1. Researchers made a "semi-living artist." A petri dish holding 50,000 rat neurons was "shown" photos and their responses, sent via http to a robotic arm in Australia, were used to produce colorful, childlike scribbles.
  2. Willard Wigan, who creates tiny sculptures using a microscope, learned to work between heartbeats so his pulse would not move his hand.
  3. When a colleague used Alex Trebek's bathroom at a party, she saw a picture of dancing couples on the wall. On closer examination, she realized they were actually different sex positions. "I thought, 'Oh, my God... why would Alex have anything like this on the wall?' So I stole it."
  4. Bob Dylan traded one of Andy Warhol's Elvis Presley paintings for a sofa. He later agreed it was "a stupid thing to do."
  5. Skaters in Bolinas, California graffitied the motto on a giant public mural, "Keep Bolinas Sacred," to read: "Keep Bolinas Skated."
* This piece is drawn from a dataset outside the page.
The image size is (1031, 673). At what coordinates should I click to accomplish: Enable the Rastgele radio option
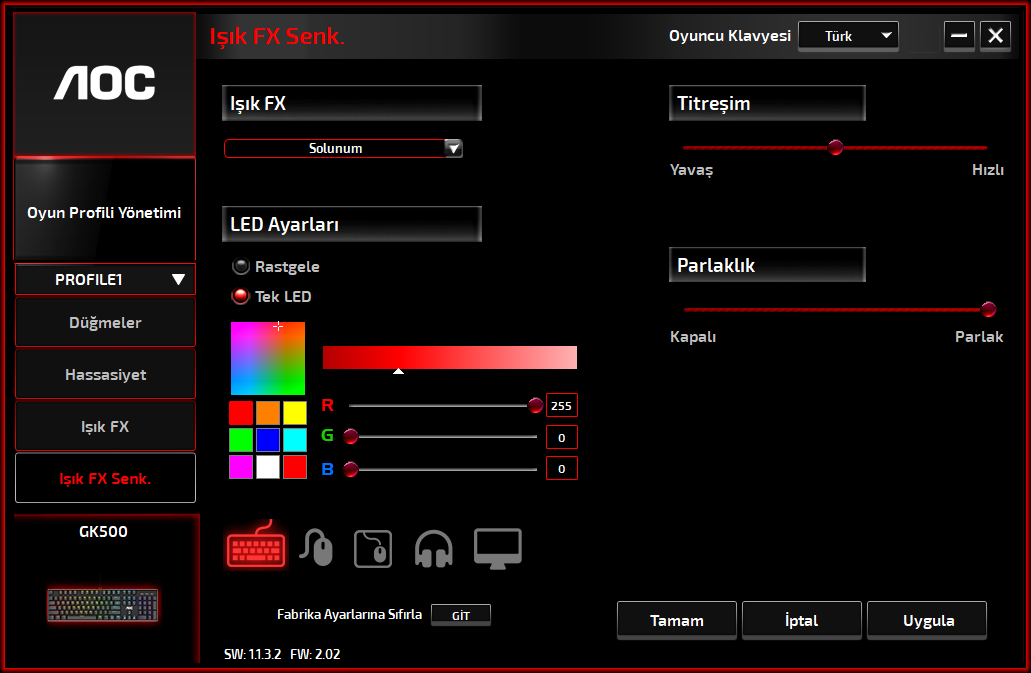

  6. In 2018, the Guggenheim Museum turned down a White House request to borrow a Van Gogh painting. Instead, the museum offered to lend the Trump administration a golden toilet.
  7. After Leonardo da Vinci painted an angel in Verrocchio's "Baptism of Christ," the more experienced artist was so humbled by Leonardo's talent that he vowed to never paint again.
  8. Nelson Mandela's famous "Hand of Africa" was created by accident. While working on a lighthouse sketch, he wiped his dirty hand and saw an image of Africa in his palm.
  9. Many of Surrealist artist Juan Miro's paintings, including The Harlequin's Carnival, were produced in a state of delirium. Miro would lie in bed for days without eating, sketching the shapes he saw form on his ceiling.
  10. In London's British Museum, prankster artist Banksy hung a rock depicting a caveman & shopping cart above a sign describing it as prehistoric art. It went unnoticed for several days.